In the present study, mean and SD hematoma density at baseline were lower the earlier the patients were scanned. As proposed before and supporting the avalanche model, lower attenuating regions on NCCT would constitute more immature areas, and hyperattenuating regions would represent more stable areas since hematoma evolution causes extrusion of lower attenuating plasma, resulting in an even higher attenuation of the hematoma [6, 8]. Conversely, neither the presence of both heterogeneous density and hypodensities at baseline, nor the change in frequency from baseline to follow-up NCCT, was associated with a lower OIT. This reinforces the significance of these two markers at baseline in the present study, regardless of the time from symptom onset in patients scanned within the first 6 h. However, a larger multicenter study reported that their frequency may vary with OIT, even within 6 h, which may reflect differences in sample size and study design compared with the present study [28].

In contrast to other NCCT markers, the frequency of irregular shape was higher at follow-up NCCT than at baseline NCCT, despite the magnitude of the change between both NCCT scans not being related to the presence of active hemorrhage at baseline. This finding supports the hypothesis that irregular shape may reflect peripheral sites of secondary bleeding occurring at the border of the hematoma, rather than the primary source of bleeding, which is consistent with the avalanche model [6, 8, 11].

These findings have potential implications for the design of clinical trials guided by NCCT markers in patients with acute ICH [8]. Although it is thought that the different NCCT markers are actually capturing different manifestations of the same pathophysiological phenomenon [6, 14], heterogeneous density and hypodensities would be the best markers to consider, taking into account their association with different facets of the dynamic evolution of acute ICH. Furthermore, the evaluation of these two markers relies only on their visual appearance on NCCT, making them more clinically useful than quantitative density markers, black hole sign, and blend sign, which require of quantitative assessment of hematoma density [8, 9].

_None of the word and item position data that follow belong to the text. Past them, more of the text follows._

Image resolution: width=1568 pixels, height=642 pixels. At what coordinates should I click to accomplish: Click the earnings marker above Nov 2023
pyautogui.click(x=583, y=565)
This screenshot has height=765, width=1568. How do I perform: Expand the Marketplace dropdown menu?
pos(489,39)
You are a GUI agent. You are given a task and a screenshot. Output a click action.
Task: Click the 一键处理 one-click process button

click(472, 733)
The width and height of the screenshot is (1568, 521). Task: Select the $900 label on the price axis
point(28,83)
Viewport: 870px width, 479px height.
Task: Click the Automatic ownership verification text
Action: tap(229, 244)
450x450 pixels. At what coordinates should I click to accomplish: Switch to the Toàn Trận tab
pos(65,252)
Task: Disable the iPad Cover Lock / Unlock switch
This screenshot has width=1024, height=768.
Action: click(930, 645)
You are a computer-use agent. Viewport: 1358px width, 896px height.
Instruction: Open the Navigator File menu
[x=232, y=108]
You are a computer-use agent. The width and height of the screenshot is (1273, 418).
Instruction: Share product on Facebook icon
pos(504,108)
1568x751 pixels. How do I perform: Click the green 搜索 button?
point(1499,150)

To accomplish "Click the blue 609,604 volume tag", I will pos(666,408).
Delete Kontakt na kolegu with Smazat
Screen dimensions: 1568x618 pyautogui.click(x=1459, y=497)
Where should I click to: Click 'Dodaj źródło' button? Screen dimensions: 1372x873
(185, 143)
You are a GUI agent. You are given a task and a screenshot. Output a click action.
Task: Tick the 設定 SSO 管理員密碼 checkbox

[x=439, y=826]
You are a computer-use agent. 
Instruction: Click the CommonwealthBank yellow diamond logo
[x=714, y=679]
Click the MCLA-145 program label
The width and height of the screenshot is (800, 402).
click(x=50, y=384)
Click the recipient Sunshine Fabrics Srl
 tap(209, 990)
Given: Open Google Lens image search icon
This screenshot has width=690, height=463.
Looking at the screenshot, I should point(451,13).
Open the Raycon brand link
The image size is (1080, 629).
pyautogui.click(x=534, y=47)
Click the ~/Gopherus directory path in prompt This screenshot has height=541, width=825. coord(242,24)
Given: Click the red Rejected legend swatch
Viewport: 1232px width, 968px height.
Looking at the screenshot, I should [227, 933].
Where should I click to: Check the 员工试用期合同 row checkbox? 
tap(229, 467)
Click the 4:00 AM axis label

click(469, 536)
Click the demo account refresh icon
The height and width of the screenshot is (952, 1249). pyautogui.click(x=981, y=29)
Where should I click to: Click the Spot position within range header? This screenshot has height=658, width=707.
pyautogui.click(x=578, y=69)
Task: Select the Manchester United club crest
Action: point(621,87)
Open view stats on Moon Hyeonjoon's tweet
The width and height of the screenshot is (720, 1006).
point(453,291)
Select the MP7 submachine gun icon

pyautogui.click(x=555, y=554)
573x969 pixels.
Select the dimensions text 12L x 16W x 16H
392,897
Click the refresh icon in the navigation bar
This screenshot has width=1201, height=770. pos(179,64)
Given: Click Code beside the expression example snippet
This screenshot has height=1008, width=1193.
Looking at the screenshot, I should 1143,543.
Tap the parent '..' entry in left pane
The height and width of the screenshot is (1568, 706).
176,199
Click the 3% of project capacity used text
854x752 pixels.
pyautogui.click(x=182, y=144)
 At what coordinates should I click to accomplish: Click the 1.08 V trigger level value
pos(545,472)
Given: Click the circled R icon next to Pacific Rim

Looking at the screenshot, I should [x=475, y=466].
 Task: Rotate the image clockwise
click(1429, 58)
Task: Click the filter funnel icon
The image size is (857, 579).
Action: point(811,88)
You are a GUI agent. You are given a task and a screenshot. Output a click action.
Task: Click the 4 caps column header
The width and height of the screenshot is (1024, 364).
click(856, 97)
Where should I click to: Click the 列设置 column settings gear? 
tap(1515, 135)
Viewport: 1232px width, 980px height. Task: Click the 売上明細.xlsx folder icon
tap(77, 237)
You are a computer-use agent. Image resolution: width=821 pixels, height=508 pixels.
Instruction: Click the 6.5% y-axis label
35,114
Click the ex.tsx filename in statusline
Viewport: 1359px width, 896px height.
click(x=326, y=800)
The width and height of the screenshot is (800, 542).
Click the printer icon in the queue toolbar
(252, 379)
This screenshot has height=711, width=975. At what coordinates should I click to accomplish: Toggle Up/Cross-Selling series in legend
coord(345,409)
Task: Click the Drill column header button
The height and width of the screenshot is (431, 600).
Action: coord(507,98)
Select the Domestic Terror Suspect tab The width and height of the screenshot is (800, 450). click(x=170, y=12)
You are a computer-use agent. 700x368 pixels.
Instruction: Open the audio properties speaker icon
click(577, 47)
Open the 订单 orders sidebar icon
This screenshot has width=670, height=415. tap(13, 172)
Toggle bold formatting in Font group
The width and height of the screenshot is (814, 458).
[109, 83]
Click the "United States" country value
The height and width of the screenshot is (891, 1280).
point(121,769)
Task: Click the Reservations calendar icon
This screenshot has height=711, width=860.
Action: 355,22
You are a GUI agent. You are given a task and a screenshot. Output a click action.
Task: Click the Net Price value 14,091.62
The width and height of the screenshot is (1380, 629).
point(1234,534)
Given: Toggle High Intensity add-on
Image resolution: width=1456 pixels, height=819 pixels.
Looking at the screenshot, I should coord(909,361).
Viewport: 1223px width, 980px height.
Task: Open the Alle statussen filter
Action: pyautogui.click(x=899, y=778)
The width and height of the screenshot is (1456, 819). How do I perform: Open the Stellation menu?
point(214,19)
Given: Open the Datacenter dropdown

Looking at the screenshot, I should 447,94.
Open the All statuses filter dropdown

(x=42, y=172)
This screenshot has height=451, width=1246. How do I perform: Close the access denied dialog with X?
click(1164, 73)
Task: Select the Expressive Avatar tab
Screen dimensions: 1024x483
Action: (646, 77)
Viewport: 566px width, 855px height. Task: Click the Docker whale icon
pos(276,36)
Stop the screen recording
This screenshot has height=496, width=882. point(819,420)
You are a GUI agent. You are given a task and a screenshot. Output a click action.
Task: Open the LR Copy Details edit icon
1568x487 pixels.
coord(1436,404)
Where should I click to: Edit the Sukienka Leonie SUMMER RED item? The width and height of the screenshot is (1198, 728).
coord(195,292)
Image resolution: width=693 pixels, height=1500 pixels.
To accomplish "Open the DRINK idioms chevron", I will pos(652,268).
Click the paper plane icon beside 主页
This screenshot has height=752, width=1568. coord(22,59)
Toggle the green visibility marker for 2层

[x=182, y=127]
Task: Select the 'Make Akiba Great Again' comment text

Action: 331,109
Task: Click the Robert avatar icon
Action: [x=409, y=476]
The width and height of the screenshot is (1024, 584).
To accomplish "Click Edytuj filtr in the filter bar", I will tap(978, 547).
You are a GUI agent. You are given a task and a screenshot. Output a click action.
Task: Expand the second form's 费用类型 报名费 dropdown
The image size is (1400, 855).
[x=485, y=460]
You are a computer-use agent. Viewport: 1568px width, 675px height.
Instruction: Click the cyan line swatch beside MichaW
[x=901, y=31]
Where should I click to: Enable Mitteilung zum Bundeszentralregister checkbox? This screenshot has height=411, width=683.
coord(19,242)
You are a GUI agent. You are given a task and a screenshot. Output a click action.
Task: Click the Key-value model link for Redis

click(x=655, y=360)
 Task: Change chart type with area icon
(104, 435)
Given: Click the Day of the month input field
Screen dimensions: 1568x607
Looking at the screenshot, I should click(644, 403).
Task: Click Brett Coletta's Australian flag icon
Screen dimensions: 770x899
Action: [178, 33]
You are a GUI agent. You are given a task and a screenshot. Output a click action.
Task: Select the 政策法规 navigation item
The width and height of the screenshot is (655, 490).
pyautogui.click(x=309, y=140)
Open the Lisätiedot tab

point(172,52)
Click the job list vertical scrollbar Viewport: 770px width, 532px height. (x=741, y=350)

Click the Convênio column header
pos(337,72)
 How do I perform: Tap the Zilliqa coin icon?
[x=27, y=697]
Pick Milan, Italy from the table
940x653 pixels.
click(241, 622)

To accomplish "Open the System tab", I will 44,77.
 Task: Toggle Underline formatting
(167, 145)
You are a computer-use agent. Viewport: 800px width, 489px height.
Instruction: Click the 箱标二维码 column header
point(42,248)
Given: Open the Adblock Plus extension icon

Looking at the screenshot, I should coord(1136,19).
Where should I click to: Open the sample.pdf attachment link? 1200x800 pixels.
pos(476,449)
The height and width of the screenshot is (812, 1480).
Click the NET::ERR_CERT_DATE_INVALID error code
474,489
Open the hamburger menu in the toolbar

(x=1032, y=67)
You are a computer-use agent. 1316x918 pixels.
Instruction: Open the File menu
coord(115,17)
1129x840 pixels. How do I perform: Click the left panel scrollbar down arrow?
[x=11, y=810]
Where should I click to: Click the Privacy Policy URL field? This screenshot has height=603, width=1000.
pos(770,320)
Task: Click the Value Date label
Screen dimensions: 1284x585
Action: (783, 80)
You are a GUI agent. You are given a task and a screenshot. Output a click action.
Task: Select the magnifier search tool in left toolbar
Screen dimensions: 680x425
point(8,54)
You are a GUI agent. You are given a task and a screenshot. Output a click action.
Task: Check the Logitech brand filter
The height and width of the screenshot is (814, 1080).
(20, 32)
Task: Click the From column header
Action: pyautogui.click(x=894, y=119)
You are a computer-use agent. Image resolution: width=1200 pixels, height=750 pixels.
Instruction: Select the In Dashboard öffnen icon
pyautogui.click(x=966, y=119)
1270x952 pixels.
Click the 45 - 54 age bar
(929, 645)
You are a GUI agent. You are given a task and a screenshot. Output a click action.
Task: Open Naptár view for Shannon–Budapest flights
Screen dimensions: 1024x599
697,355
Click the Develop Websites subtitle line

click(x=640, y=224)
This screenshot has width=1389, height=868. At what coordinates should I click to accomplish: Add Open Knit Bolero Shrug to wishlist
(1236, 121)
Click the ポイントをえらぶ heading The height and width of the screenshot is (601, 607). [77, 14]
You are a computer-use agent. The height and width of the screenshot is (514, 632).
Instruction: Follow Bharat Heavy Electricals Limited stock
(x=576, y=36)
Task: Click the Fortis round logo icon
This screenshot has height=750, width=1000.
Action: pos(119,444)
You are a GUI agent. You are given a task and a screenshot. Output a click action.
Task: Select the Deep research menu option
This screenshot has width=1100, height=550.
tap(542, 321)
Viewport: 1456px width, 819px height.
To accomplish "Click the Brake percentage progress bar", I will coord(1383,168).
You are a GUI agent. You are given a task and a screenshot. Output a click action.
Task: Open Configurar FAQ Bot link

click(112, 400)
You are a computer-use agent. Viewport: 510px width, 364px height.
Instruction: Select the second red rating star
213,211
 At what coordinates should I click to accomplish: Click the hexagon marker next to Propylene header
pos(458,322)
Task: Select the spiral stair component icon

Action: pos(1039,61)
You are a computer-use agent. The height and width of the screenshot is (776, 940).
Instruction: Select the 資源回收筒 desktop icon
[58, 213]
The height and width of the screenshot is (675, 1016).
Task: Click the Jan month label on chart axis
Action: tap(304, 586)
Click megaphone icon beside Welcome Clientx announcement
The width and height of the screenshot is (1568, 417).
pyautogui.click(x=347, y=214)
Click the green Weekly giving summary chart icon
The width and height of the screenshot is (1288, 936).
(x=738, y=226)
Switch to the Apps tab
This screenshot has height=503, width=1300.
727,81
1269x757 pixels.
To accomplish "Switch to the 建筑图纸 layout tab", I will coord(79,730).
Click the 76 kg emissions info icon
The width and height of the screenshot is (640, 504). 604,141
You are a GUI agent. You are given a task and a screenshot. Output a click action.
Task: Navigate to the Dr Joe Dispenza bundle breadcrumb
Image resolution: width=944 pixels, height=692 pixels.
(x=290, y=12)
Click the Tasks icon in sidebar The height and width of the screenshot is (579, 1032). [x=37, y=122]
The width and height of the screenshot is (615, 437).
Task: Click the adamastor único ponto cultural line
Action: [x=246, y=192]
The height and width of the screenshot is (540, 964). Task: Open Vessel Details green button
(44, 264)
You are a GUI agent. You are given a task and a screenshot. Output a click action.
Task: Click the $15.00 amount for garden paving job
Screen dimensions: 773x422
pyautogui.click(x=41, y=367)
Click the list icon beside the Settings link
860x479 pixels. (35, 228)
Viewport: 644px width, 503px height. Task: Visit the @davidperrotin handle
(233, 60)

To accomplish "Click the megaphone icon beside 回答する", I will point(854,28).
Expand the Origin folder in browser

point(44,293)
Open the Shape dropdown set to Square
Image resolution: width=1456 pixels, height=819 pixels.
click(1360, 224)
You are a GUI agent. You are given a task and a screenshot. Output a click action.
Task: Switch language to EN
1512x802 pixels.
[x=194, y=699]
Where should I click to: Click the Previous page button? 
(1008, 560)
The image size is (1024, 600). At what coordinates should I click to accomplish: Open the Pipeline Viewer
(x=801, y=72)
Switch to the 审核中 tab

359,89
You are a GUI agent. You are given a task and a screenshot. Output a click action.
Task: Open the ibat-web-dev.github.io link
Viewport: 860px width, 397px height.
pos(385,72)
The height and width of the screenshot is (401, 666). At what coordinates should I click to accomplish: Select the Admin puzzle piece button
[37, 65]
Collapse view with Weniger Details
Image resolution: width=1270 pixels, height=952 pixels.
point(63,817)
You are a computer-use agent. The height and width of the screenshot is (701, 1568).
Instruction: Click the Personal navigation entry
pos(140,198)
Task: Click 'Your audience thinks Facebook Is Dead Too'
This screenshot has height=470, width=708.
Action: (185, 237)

The strengths of this study include its prospective design, standardized neuroimaging protocol, evaluation of active hemorrhage, and standardized evaluation of NCCT markers evolution over time. The study also has some limitations, however. First, we included patients scanned within 6 h from symptom onset, what prevents the generalizability of findings to late presenters. Second, patients with uncertainty about the exact time from symptom onset were excluded, which may limit the generalizability of findings to all patients scanned within 6 h from symptom onset. Third, patients who underwent surgical hematoma evacuation or died before follow-up NCCT scan were excluded from the analysis of NCCT markers evolution, which could potentially introduce a selection bias. However, this exclusion was necessary because evaluating evolution of NCCT markers in such cases was not feasible. Fourth, we used the presence of a spot sign in phase 1 of multiphase CTA as a marker of active hemorrhage [3], but the exact pathology of the spot sign is not known, and it could represent more than just active hemorrhage. Fifth, a single rater assessed the presence of NCCT markers of hematoma expansion in the present study. However, interrater agreement was evaluated in 30 randomly selected patients by another rater and was found to be moderate-to-excellent, in line with what has been observed in previous studies [29, 30]. Sixth, markers such black hole sign, blend sign, and fluid level are infrequently or rarely found in ICH patients [16, 17, 31], which could imply that our sample size was relatively small to find associations between these markers and variables such as active hemorrhage. Finally, we did not specifically assess severe hematoma expansion, defined as an absolute increase of > 12 mL or a relative increase of > 66%, despite its recognized clinical impact [32].